Wednesday, February 1st 2023, 6:29 pm
Four massive drug trafficking rings have been broken up in the past nine months and all of them were being run by gangs inside Oklahoma prisons. This followed several years of investigations.
275 people have now been convicted and agents recovered more than a thousand pounds of drugs, $1 million in cash, and hundreds of guns.
The Oklahoma Department of Corrections said this is something every jail and prison in the state battles every single day, whether it is drugs, tobacco or weapons.
But DOC said the biggest threat to public safety is contraband cell phones because they give prisoners direct access to the outside world.
DOC said they’ve confiscated cell phones inside Oklahoma prisons that are the size of a breath mint.

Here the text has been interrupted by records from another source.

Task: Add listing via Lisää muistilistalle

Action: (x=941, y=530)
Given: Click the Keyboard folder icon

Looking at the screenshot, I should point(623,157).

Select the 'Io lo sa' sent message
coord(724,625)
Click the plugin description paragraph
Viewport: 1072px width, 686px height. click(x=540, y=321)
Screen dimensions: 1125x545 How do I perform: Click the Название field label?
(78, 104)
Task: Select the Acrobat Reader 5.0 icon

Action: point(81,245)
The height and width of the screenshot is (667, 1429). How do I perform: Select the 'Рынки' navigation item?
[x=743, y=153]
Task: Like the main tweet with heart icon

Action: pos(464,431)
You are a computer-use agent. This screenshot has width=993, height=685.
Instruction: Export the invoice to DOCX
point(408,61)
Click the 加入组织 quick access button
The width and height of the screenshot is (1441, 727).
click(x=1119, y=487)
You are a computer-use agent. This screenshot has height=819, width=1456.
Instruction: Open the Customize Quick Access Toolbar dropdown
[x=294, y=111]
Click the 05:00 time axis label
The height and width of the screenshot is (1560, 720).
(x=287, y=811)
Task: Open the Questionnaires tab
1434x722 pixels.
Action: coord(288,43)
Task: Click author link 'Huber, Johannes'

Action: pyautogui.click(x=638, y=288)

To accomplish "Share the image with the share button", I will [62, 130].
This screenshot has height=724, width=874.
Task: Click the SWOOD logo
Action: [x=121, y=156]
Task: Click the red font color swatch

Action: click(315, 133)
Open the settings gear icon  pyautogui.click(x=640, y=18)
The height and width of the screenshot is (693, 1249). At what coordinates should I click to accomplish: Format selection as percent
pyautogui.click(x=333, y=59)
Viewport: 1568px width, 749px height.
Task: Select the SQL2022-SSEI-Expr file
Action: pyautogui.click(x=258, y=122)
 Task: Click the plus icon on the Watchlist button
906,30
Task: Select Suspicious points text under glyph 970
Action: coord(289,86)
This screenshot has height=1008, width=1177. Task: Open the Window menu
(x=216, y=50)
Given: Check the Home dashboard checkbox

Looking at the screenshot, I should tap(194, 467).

Prisoners use these phones to not only orchestrate the drug trade, but order others to commit violent crimes out on the streets, DOC said.
"Contraband is a public safety issue. Contraband can be cell phones, drugs, anything that sets up an economic scale within a prison,” said Josh Ward with Oklahoma DOC. "These things can be used to control people."
After several years of investigations, 275 people have now been convicted that all had ties to Oklahoma prison gangs.
The U.S. Department of Justice said 60 of those convicted were in the Southside Locos gang, including their leader Eduardo Rosales, who has now been sentenced to 30 years in federal prison.
69 were in the Universal Aryan Brotherhood, including their leader Chance Wilson, who the DOJ said ran the drug operation from his prison cell.
125 were in the Irish Mob including their leader David Postelle, who was already serving a life sentence for murder.
They said he was responsible for trafficking 270 kilos of meth, from his maximum security prison cell.
"The phones are the most disturbing because of connection it allows an inmate to have with the outside world, whether that is used to harass or to direct other criminal activity,” said Ward.
Agents said all 275 people now convicted either ordered or participated in witness tampering, shootings, kidnappings, and even death threats against prosecutors.
Four were DOC employees convicted of conspiring to distribute drugs inside correctional facilities, sell meth, and launder drug money.
Ward said some prisoners feel they have nothing to lose, but these drug trafficking networks don't happen without the cooperation from the outside, so law enforcement will go after them and put them in prison too.
"It is a vast organization that puts these things together to sneak these products into prison. They are committing crimes on the outside in doing so.”
DOC said they support any legislation that would jam phone signals around prisons to help stop this problem.